On November 16, 2000, we entered into a trademark license agreement with NBC, known as the license agreement, whereby NBC granted us an exclusive, worldwide license for a term of 10 years to use certain NBC trademarks, service marks and domain names to rebrand our business and corporate name and companion Internet website. We selected the names ShopNBC and to rebrand our marketing and sales effort. We also agreed under the license agreement, among other things, to (i) certain restrictions on using any trademarks, service marks, domain names, logos or other source indicators owned or controlled by NBC, (ii) the loss of our rights under the license with respect to specific territories outside of the United States in the event we fail to achieve and maintain certain performance targets, (iii) not own, operate, acquire or expand our business to include certain businesses without NBC's prior consent, (iv) comply with NBC's privacy policies and standards and practices, and (v) not own, operate, acquire or expand our business so that one third or more of our revenues or our aggregate value is attributable to internet portal and related services. There is no limitation on the percent of our total merchandise sales revenues that are attributable to our internet site. The license agreement also grants NBC the right to terminate the license agreement at any time upon certain changes of control of our company, in certain circumstances the failure by NBC to own a certain minimum percentage of our outstanding capital stock on a fully-diluted basis, the failure of NBC to agree with us on new trademarks, service marks or related intellectual property rights, and certain other related matters.

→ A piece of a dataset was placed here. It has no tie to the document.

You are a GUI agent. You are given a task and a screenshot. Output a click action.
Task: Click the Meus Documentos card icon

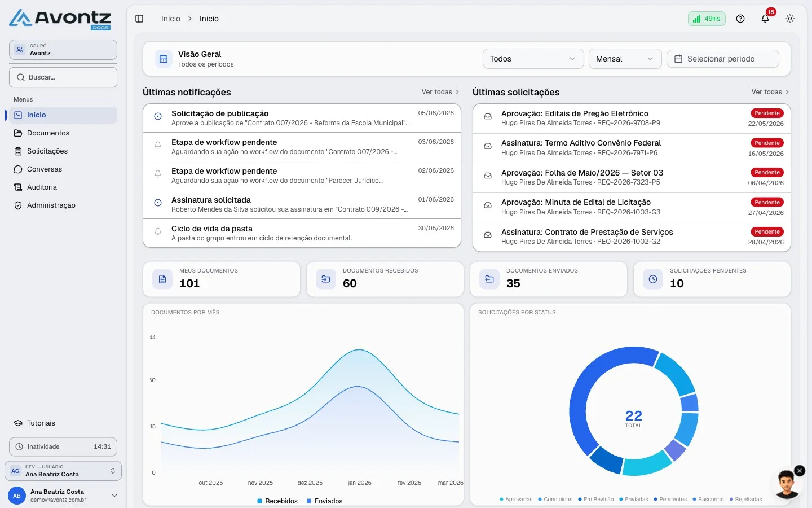tap(162, 279)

In July 2004, we entered into an agreement with RightNow Technologies, Inc under which we paid RightNow Technologies approximately $150,000 during fiscal 2004 and $148,000 during fiscal 2005 to utilize certain proprietary customer service technologies developed by RightNow Technologies and for payment of annual software maintenance fees relating to this technology. Our president and chief executive officer, William J. Lansing, serves on the board of directors of RightNow Technologies.